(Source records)
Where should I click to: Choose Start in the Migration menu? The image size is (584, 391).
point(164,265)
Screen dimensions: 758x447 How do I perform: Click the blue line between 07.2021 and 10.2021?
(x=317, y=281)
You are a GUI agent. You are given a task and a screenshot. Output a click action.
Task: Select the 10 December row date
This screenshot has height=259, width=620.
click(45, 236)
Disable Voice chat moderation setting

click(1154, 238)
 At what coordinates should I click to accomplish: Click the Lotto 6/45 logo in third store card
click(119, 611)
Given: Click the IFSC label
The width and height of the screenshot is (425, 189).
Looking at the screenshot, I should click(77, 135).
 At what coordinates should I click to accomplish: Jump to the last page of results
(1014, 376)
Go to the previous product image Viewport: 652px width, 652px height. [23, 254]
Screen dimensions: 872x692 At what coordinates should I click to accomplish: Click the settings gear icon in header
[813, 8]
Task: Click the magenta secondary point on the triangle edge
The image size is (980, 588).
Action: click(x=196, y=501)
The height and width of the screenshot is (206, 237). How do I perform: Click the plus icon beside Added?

> _EXERCISE REQUIREMENTS_
All the data above is to be given again, exactly.

> _RESPONSE AREA_
Where should I click to: Choose Start in the Migration menu? The image size is (584, 391).
point(164,265)
Screen dimensions: 758x447 How do I perform: Click the blue line between 07.2021 and 10.2021?
(x=317, y=281)
You are a GUI agent. You are given a task and a screenshot. Output a click action.
Task: Select the 10 December row date
This screenshot has height=259, width=620.
click(45, 236)
Disable Voice chat moderation setting

click(1154, 238)
 At what coordinates should I click to accomplish: Click the Lotto 6/45 logo in third store card
click(119, 611)
Given: Click the IFSC label
The width and height of the screenshot is (425, 189).
Looking at the screenshot, I should click(77, 135).
 At what coordinates should I click to accomplish: Jump to the last page of results
(1014, 376)
Go to the previous product image Viewport: 652px width, 652px height. [23, 254]
Screen dimensions: 872x692 At what coordinates should I click to accomplish: Click the settings gear icon in header
[813, 8]
Task: Click the magenta secondary point on the triangle edge
The image size is (980, 588).
Action: click(x=196, y=501)
The height and width of the screenshot is (206, 237). How do I perform: Click the plus icon beside Added?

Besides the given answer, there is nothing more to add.